[Extracted data entries]
________
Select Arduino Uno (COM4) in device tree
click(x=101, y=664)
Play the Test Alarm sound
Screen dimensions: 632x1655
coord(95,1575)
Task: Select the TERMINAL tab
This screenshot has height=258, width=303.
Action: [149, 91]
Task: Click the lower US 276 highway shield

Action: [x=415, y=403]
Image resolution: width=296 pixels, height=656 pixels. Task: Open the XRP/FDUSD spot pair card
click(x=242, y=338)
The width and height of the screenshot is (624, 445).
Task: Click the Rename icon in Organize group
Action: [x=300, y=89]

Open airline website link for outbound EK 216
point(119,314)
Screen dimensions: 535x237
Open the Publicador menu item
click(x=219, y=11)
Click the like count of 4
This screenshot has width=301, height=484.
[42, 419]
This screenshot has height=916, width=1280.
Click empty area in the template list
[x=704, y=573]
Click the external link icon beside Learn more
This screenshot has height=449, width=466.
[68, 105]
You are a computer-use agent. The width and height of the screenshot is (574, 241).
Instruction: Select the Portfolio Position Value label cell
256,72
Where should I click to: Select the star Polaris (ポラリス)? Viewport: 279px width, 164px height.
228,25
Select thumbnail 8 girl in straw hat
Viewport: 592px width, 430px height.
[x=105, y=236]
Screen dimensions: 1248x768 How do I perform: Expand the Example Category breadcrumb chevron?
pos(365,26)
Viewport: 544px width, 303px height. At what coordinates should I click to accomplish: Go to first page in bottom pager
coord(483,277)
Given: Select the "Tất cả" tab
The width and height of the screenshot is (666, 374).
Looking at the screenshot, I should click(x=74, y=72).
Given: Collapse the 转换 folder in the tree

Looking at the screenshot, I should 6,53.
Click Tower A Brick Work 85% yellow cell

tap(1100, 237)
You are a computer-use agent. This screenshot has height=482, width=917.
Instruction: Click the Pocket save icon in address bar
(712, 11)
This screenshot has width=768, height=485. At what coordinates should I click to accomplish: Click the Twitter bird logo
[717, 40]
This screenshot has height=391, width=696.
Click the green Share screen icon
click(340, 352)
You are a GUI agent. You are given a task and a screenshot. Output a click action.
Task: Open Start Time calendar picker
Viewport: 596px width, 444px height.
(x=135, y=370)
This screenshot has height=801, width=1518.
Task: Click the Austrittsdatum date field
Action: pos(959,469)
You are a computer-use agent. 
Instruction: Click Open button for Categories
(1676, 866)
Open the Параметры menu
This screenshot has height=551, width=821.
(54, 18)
________
**EXERCISE OBJECTIVE:**
Restate the data above word for word.

**WORKED SOLUTION:**
Select Arduino Uno (COM4) in device tree
click(x=101, y=664)
Play the Test Alarm sound
Screen dimensions: 632x1655
coord(95,1575)
Task: Select the TERMINAL tab
This screenshot has height=258, width=303.
Action: [149, 91]
Task: Click the lower US 276 highway shield

Action: [x=415, y=403]
Image resolution: width=296 pixels, height=656 pixels. Task: Open the XRP/FDUSD spot pair card
click(x=242, y=338)
The width and height of the screenshot is (624, 445).
Task: Click the Rename icon in Organize group
Action: [x=300, y=89]

Open airline website link for outbound EK 216
point(119,314)
Screen dimensions: 535x237
Open the Publicador menu item
click(x=219, y=11)
Click the like count of 4
This screenshot has width=301, height=484.
[42, 419]
This screenshot has height=916, width=1280.
Click empty area in the template list
[x=704, y=573]
Click the external link icon beside Learn more
This screenshot has height=449, width=466.
[68, 105]
You are a computer-use agent. The width and height of the screenshot is (574, 241).
Instruction: Select the Portfolio Position Value label cell
256,72
Where should I click to: Select the star Polaris (ポラリス)? Viewport: 279px width, 164px height.
228,25
Select thumbnail 8 girl in straw hat
Viewport: 592px width, 430px height.
[x=105, y=236]
Screen dimensions: 1248x768 How do I perform: Expand the Example Category breadcrumb chevron?
pos(365,26)
Viewport: 544px width, 303px height. At what coordinates should I click to accomplish: Go to first page in bottom pager
coord(483,277)
Given: Select the "Tất cả" tab
The width and height of the screenshot is (666, 374).
Looking at the screenshot, I should click(x=74, y=72).
Given: Collapse the 转换 folder in the tree

Looking at the screenshot, I should 6,53.
Click Tower A Brick Work 85% yellow cell

tap(1100, 237)
You are a computer-use agent. This screenshot has height=482, width=917.
Instruction: Click the Pocket save icon in address bar
(712, 11)
This screenshot has width=768, height=485. At what coordinates should I click to accomplish: Click the Twitter bird logo
[717, 40]
This screenshot has height=391, width=696.
Click the green Share screen icon
click(340, 352)
You are a GUI agent. You are given a task and a screenshot. Output a click action.
Task: Open Start Time calendar picker
Viewport: 596px width, 444px height.
(x=135, y=370)
This screenshot has height=801, width=1518.
Task: Click the Austrittsdatum date field
Action: pos(959,469)
You are a computer-use agent. 
Instruction: Click Open button for Categories
(1676, 866)
Open the Параметры menu
This screenshot has height=551, width=821.
(54, 18)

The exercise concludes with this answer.